Если некоторые работы Дюрера 1500–1510-х годов отразили стремление к созданию канона человеческой красоты и применению геометрических схем в композиции, то позднее он отказался от поисков идеальных форм. Снова произведения его наполняются дыханием жизни, обретают страстность и убедительную конкретность его ранних работ. Таковы его прославленные гравюры на меди 1513–1514 годов – «Рыцарь, смерть и дьявол», «Меланхолия» и «Св. Иероним», в которых он поднимает волновавшие всех в то время вопросы о верности долгу и твердости убеждений, об истинной ценности человеческих знаний. Таковы и его поздние картины, выполненные после возвращения из Нидерландов, в которых яркость и индивидуальность образов сочетаются с пластической обобщенностью и правильностью структуры и пространственного расположения форм. Среди работ этого периода особенно выделяются портреты нюрнбергских бюргеров Иеронима Хольцшуэра и Якоба Муффеля, а также преподнесенная Дюрером в дар городскому Совету Нюрнберга картина «Четыре апостола». Эта картина – одно из самых сильных произведений художника. В период смут и раздоров среди сторонников реформации, разделившихся на множество враждовавших между собою сект, Дюрер воплотил в ней образы мужественных и страстных поборников справедливости, обличителей лжепророков, указывающих людям истинный путь.
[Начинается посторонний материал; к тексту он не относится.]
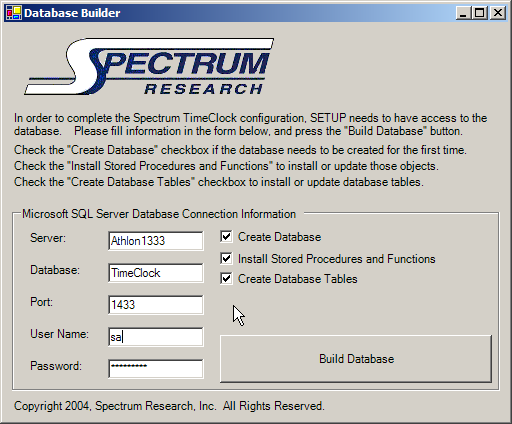This screenshot has height=424, width=512.
Task: Click the "User Name:" label text
Action: coord(59,334)
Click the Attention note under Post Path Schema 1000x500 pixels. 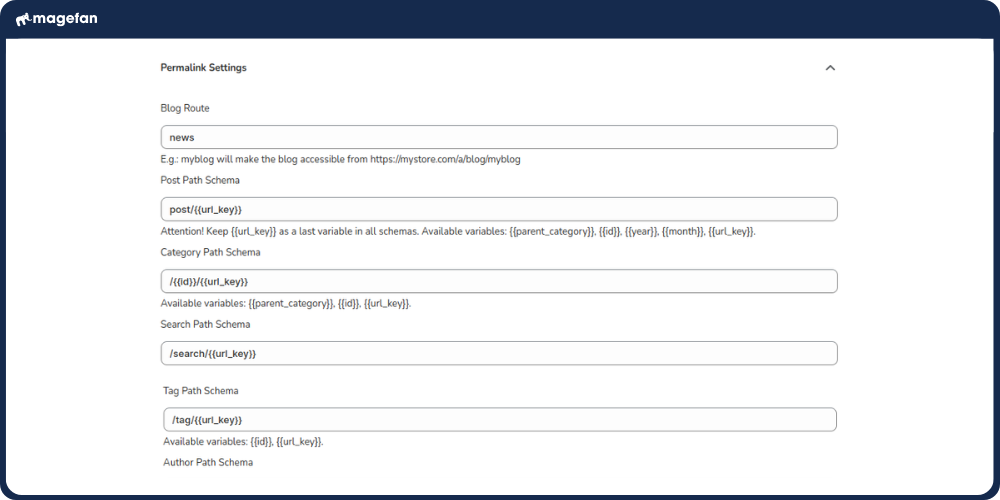click(x=458, y=231)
Стремясь возвысить искусство Германии над ограниченностью и узостью средневекового ремесла и поднять его до высот разума и наук, Дюрер прибегал не только к резцу и кисти, но, как истинный представитель Возрождения, пытался воздействовать и силою слова. Первым из художников Германии он оставил помимо картин и гравюр богатый литературный архив. Литературное наследие Дюрера распадается на две части. Первую составляют автобиографические наброски, письма, «Дневник путешествия в Нидерланды» и различные записи, касающиеся отдельных событий и впечатлений. Появление подобных автобиографических материалов – характерная черта Возрождения, отражающая рост самосознания художников. Дюрер стремился сохранить сведения о себе для потомства. Он подписывал и датировал свои картины, делал надписи на рисунках. Его «Семейная хроника» представляет собой одну из первых автобиографий в истории западноевропейского искусства. Все эти документы позволяют нам полнее понять противоречивую и сложную натуру художника. В них Дюрер предстает перед нами то как сухой и расчетливый педант, то как горячий, увлекающийся человек, живущий в гуще борьбы и интересов своего времени. Помимо биографических сведений письма и дневники Дюрера сохранили интересный исторический материал. Это – ценные документы эпохи и быта, которые вводят нас в обстановку Германии начала XVI века, с охватившим ее всеобщим брожением, развитием гуманизма, страстными религиозными спорами.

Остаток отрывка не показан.